An air mass that begins life as a single huge cloud may separate, under the complex interactions of wind, temperature, pressure, and humidity, into several distinct strata with different characteristics. Similarly, today’s seemingly uniform cloud data centers are being transformed, through the emerging pressures of big-data computing and the Internet of Things (IoT), into multiple, distinct layers of computing, networking, and storage, reaching from the heart of the data center all the way to the myriad sensors and actuators strewn through the real world. Papers at April’s Open Server Summit in Santa Clara, California offered a unique cross-section view into this developing cloud stack (Figure 1).

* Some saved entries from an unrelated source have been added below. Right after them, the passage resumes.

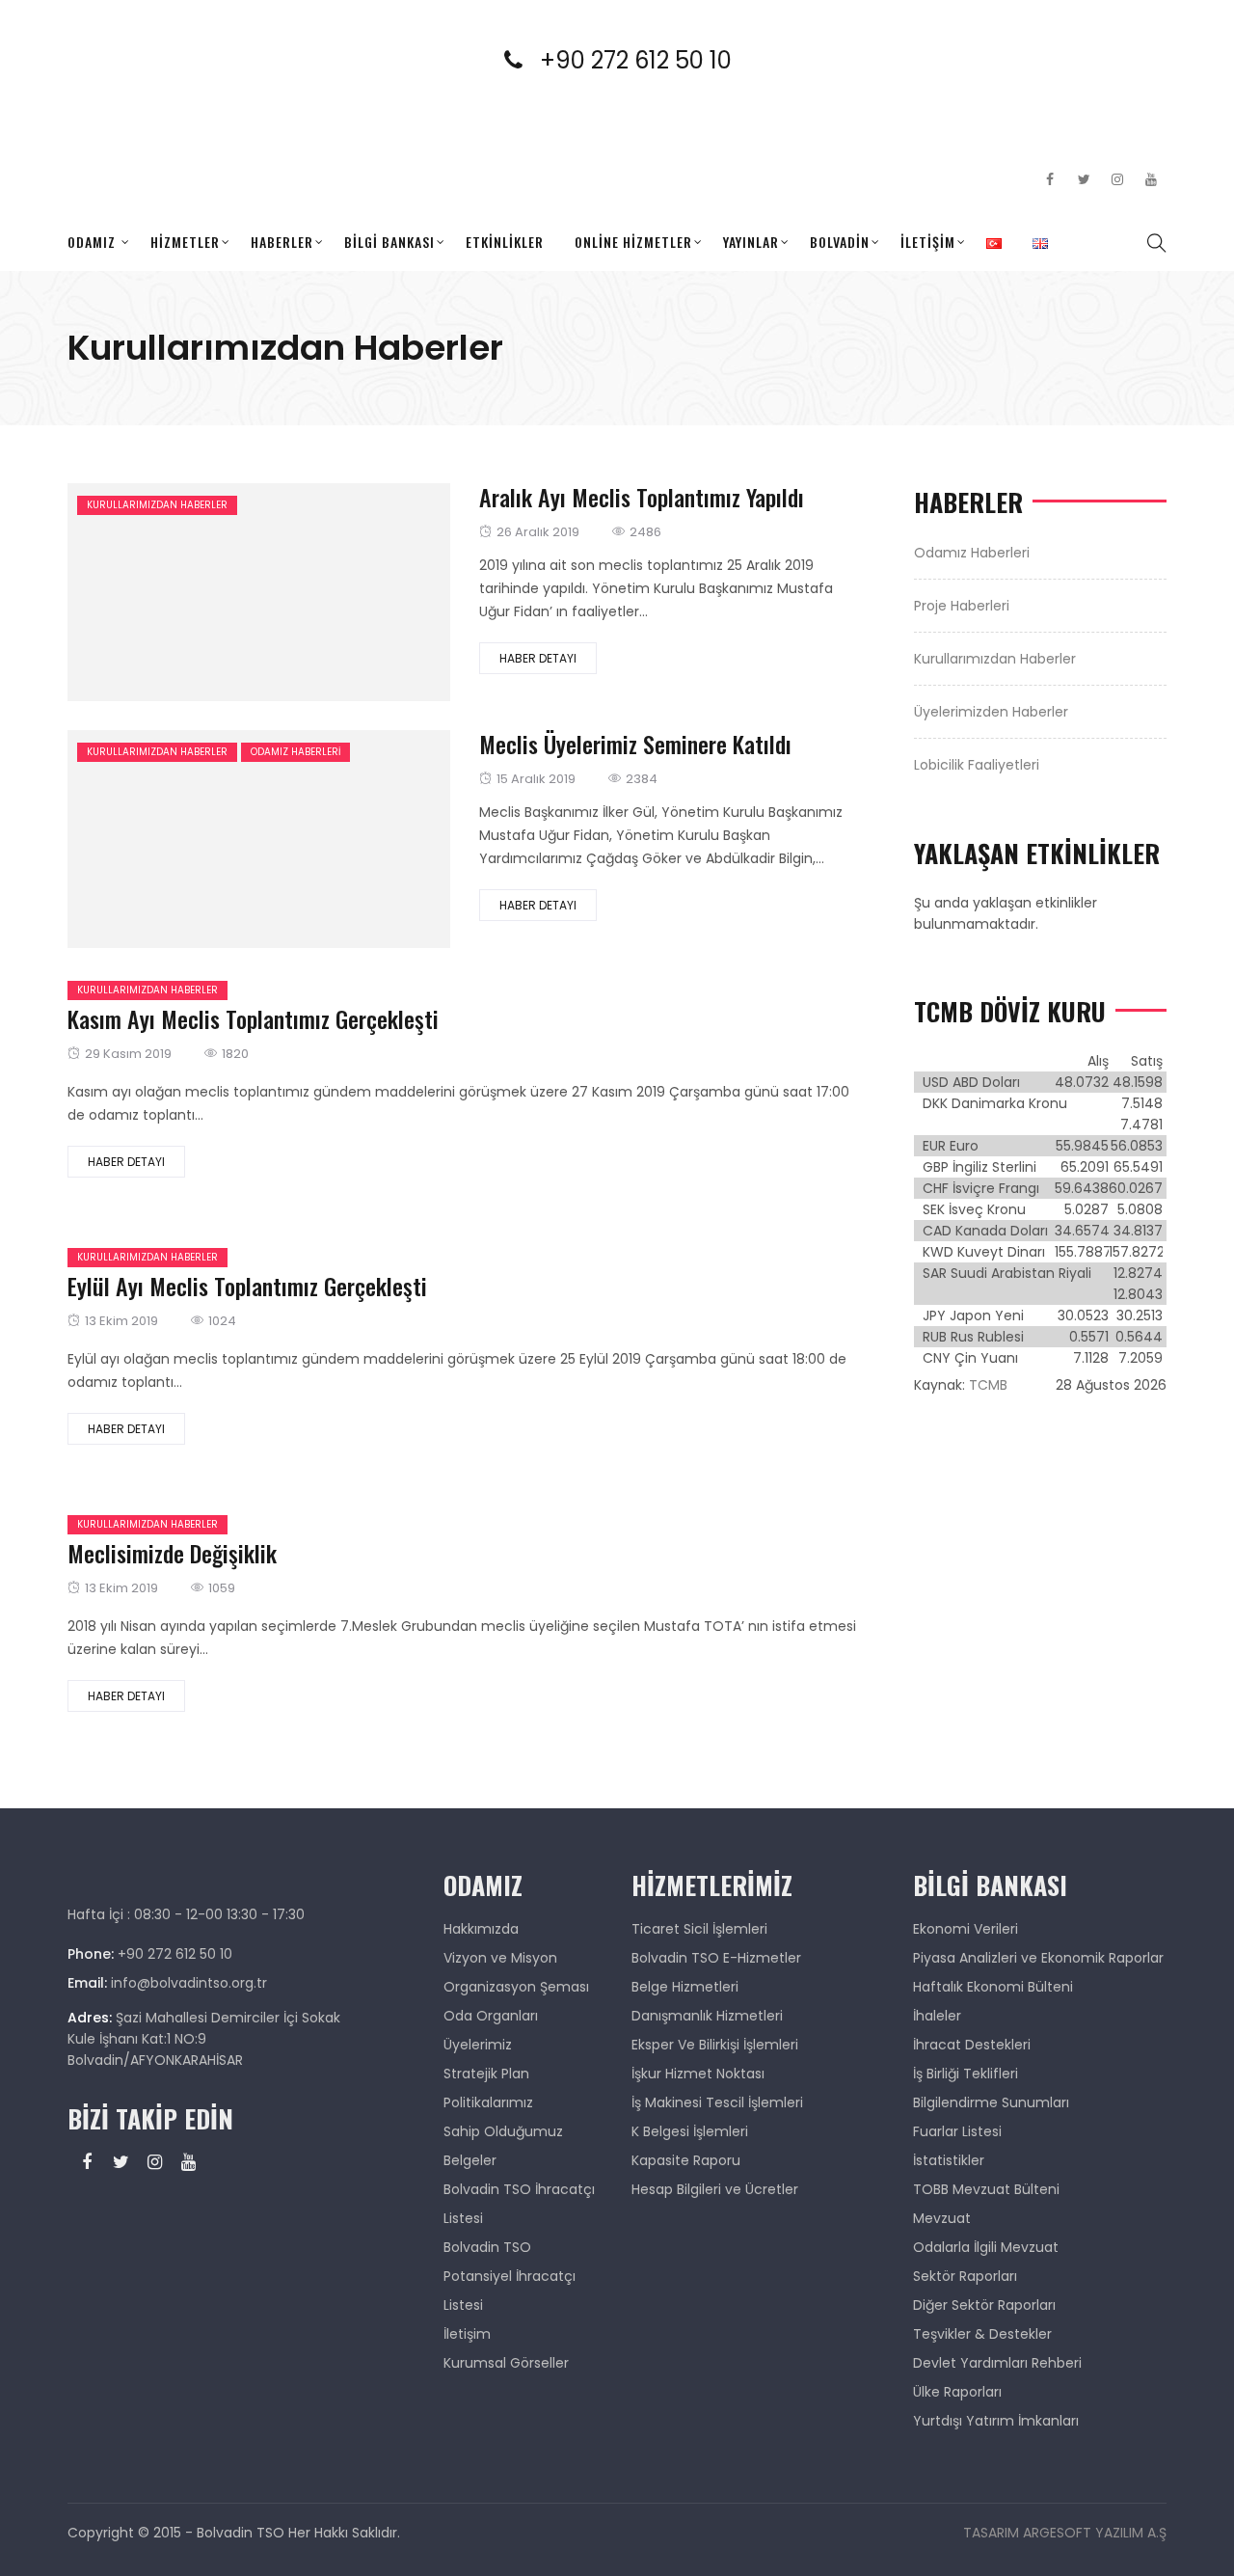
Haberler (282, 241)
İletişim (927, 241)
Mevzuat (942, 2218)
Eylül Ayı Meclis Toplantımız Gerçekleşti (247, 1285)
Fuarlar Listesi (957, 2131)
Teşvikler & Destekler (982, 2334)
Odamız (91, 241)
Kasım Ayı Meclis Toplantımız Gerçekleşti (253, 1018)
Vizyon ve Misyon (500, 1957)
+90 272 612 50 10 (647, 60)
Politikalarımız (488, 2102)
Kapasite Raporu (685, 2160)
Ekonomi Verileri (965, 1929)
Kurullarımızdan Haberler (157, 505)
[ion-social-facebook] (1049, 179)
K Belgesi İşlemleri (689, 2131)
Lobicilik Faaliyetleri (976, 764)
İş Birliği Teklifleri (965, 2073)
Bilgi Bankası (389, 241)
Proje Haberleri (961, 605)
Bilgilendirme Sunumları (991, 2102)
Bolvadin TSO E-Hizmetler (716, 1957)
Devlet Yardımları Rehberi (997, 2363)
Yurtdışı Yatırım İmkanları (996, 2420)
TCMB (988, 1385)
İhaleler (937, 2015)
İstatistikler (948, 2160)
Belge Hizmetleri (684, 1986)
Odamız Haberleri (295, 752)
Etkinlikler (505, 241)
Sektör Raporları (965, 2276)
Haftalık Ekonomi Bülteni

An unusual feature of this stratification is that it appears to be driven not by the need for concentrated computing power—the usual force behind architectural change—but by constraints on the movement of data. Increasingly, bandwidth and latency, rather that giga floating point operations per second (GFLOPS), are determining the gross structure of the cloud.
Storage Realigns Itself
Some of the most dramatic changes are happening deep in the data center, in the realm of memory and storage. What began as a simple hierarchy of archival tape, massive arrays of disks, and bank upon bank of local DRAM has shattered into a fine mist of different device types, locations, and interconnect technologies. Now that confused mist is recondensing into a few distinct layers.
The driving need is to get as much data as possible as close to the server CPUs as possible. This trend, traceable to the early importance of Memcached, has received a strong push from software engines such as Spark and Redis, which attempt to make an entire data set memory-resident rather than disk-resident. Under this pressure, legacy configurations of centralized RAID arrays connected into server racks via Ethernet, gave way to small, fast drives on the server cards, linked by SATA to the DRAM array.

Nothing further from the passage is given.